→ TASK INSTRUCTIONS:
The data below is to be set down exactly.
>>
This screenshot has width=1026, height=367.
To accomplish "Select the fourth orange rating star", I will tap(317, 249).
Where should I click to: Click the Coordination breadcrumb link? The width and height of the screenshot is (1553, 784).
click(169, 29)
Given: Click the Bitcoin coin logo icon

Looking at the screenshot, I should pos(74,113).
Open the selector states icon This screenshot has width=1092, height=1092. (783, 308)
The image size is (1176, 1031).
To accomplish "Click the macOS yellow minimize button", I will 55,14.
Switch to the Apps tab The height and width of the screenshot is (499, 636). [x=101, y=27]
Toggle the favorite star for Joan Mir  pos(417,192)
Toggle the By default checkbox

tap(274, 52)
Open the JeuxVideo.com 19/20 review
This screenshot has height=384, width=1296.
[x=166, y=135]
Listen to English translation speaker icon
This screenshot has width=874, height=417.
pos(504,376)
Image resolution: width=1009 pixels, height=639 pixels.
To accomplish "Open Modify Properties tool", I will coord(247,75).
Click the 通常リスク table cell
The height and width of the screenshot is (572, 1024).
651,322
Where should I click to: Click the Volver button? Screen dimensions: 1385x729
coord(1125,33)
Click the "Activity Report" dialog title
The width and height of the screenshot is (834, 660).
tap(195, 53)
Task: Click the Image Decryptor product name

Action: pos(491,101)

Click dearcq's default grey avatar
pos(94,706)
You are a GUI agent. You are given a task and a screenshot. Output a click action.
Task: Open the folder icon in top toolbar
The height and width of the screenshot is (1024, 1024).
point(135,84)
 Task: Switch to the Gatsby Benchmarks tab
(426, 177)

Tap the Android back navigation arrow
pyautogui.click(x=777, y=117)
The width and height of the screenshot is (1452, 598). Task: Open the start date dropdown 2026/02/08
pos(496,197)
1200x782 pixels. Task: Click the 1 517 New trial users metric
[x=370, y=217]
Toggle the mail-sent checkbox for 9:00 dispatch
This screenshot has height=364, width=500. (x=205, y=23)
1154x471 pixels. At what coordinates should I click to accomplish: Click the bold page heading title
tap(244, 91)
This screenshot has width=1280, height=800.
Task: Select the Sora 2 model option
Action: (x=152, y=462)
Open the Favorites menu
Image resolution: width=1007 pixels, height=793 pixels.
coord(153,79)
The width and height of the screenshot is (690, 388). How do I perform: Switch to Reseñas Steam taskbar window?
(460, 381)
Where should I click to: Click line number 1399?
<<
→ SOLUTION:
This screenshot has width=1026, height=367.
To accomplish "Select the fourth orange rating star", I will tap(317, 249).
Where should I click to: Click the Coordination breadcrumb link? The width and height of the screenshot is (1553, 784).
click(169, 29)
Given: Click the Bitcoin coin logo icon

Looking at the screenshot, I should pos(74,113).
Open the selector states icon This screenshot has width=1092, height=1092. (783, 308)
The image size is (1176, 1031).
To accomplish "Click the macOS yellow minimize button", I will 55,14.
Switch to the Apps tab The height and width of the screenshot is (499, 636). [x=101, y=27]
Toggle the favorite star for Joan Mir  pos(417,192)
Toggle the By default checkbox

tap(274, 52)
Open the JeuxVideo.com 19/20 review
This screenshot has height=384, width=1296.
[x=166, y=135]
Listen to English translation speaker icon
This screenshot has width=874, height=417.
pos(504,376)
Image resolution: width=1009 pixels, height=639 pixels.
To accomplish "Open Modify Properties tool", I will coord(247,75).
Click the 通常リスク table cell
The height and width of the screenshot is (572, 1024).
651,322
Where should I click to: Click the Volver button? Screen dimensions: 1385x729
coord(1125,33)
Click the "Activity Report" dialog title
The width and height of the screenshot is (834, 660).
tap(195, 53)
Task: Click the Image Decryptor product name

Action: pos(491,101)

Click dearcq's default grey avatar
pos(94,706)
You are a GUI agent. You are given a task and a screenshot. Output a click action.
Task: Open the folder icon in top toolbar
The height and width of the screenshot is (1024, 1024).
point(135,84)
 Task: Switch to the Gatsby Benchmarks tab
(426, 177)

Tap the Android back navigation arrow
pyautogui.click(x=777, y=117)
The width and height of the screenshot is (1452, 598). Task: Open the start date dropdown 2026/02/08
pos(496,197)
1200x782 pixels. Task: Click the 1 517 New trial users metric
[x=370, y=217]
Toggle the mail-sent checkbox for 9:00 dispatch
This screenshot has height=364, width=500. (x=205, y=23)
1154x471 pixels. At what coordinates should I click to accomplish: Click the bold page heading title
tap(244, 91)
This screenshot has width=1280, height=800.
Task: Select the Sora 2 model option
Action: (x=152, y=462)
Open the Favorites menu
Image resolution: width=1007 pixels, height=793 pixels.
coord(153,79)
The width and height of the screenshot is (690, 388). How do I perform: Switch to Reseñas Steam taskbar window?
(460, 381)
Where should I click to: Click line number 1399?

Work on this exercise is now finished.